The Cuban Press - Muscles Worked And How to Do Cuban Presses?

The Cuban Press is an exercise that works the muscles of the shoulder including the rotator cuff and deltoid. The triceps and biceps are also worked as stabilizers. This exercise is often used as a rehabilitative tool following an injury to the shoulder.

How does the Cuban press work?
The Cuban press is a weightlifting move that was popularized by Cuban Olympic athletes in the 1950s. The move targets all three heads of the deltoid muscle simultaneously which results in more balanced and symmetrical development of the shoulders. While the move can be performed with a barbell dumbbell or kettlebells it is most commonly done with a barbell. The exercise can be done either seated or standing but most people prefer to do it seated because it is easier to maintain good form.

Is the Cuban press a good exercise?
The Cuban press is a good exercise for the deltoid muscle. It is performed by pressing a weight overhead while standing with the feet shoulder-width apart. The palms of the hands should be facing each other. The weight should be lifted until the arms are extended fully overhead. The elbows should be kept close to the head throughout the movement.

Cuban Press – Muscles Worked

The Cuban press is not just a compound exercise; it’s a combination of three individual exercises rolled into one. As such it requires a lot of different muscle groups to be exercised. The main muscles exercised by the Cuban press are:

The trapezius and rhomboids cover a large area of your upper back. The trapezius is a diamond-shaped muscle responsible for the elevation and retraction of your shoulder girdle as well as the Cuban press. The traps are involved in all three phases of the press.

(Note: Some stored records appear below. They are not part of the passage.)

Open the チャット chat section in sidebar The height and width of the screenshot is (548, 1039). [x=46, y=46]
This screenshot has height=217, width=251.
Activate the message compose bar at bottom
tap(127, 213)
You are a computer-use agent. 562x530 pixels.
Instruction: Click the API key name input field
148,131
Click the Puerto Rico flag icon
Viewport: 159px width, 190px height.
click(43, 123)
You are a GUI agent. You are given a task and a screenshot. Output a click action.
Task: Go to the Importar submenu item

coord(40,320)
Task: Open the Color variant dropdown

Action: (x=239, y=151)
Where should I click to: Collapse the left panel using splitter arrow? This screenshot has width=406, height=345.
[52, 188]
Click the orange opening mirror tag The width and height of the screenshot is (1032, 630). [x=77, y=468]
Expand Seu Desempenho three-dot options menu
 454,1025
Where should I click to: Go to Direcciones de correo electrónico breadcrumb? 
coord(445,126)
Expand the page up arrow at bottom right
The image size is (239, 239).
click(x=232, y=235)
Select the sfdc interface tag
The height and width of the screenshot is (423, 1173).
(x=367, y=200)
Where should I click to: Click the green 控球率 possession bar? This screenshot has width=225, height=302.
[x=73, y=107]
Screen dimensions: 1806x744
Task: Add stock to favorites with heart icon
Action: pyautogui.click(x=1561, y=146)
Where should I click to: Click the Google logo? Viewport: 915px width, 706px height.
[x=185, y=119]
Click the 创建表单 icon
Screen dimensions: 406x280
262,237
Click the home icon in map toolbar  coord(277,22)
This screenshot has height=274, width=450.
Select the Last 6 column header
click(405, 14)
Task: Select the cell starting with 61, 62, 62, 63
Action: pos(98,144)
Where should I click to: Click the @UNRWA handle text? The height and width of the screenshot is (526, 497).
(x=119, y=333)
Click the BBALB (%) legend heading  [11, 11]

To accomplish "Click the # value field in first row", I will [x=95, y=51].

There are three deltoid heads and each one has a specific function. The anterior deltoids flex the shoulder joint and rotate it medially while the posterior delts control shoulder extension and external rotation. The medial or middle deltoids abduct the shoulder joint. Cuban presses involve all three deltoid heads.

The rotator cuff is responsible for keeping your shoulder joint stable and assisting in movements such as abduction and rotation. The muscles that make up the rotator cuff are the supraspinatus infraspinatus teres minor and subscapularis.

Biceps – while Cuban presses won’t help you build towering biceps they are a part of the shoulder complex. The biceps are responsible for elbow flexion and supination of the forearm.

The triceps are located on the back of your upper arm extending your elbow in the last part of the Cuban press. This exercise is meant to be done with lighter weights so you won’t feel your biceps working that much.

How to Do Cuban Presses

By following these guidelines you can enjoy the benefits of Cuban presses without risking injury.

Here’s how to hold a barbell correctly. Place the barbell in front of your hips with an overhand grip that’s slightly wider than shoulder-width. You can also use a thumbless or false grip if you prefer. Stand with your feet hip-width apart knees slightly bent and core braced. Pull your shoulders down and back to ensure proper form.

When it comes to rowing a barbell keep your arms parallel to the floor and bend your elbows at a 90-degree angle. This will help you lift the barbell up to your sternum/lower chest.

To perform this exercise first lower your arms so that they are externally rotated and raise the bar up so that it is just above your head. Once the bar is in this position rotate your shoulders and raise the bar back to its starting position.

Press the bar up to arm's length.

Reverse the movement to lower the bar back to its start by rotating the bar down to your sternum and returning it to hip height.

Start with a lightweight and perfect the movement before adding more weight. An empty barbell or even a broomstick will do. Do each movement smoothly and with complete control. This isn’t an exercise for people who want to lift heavy weights and cheat reps.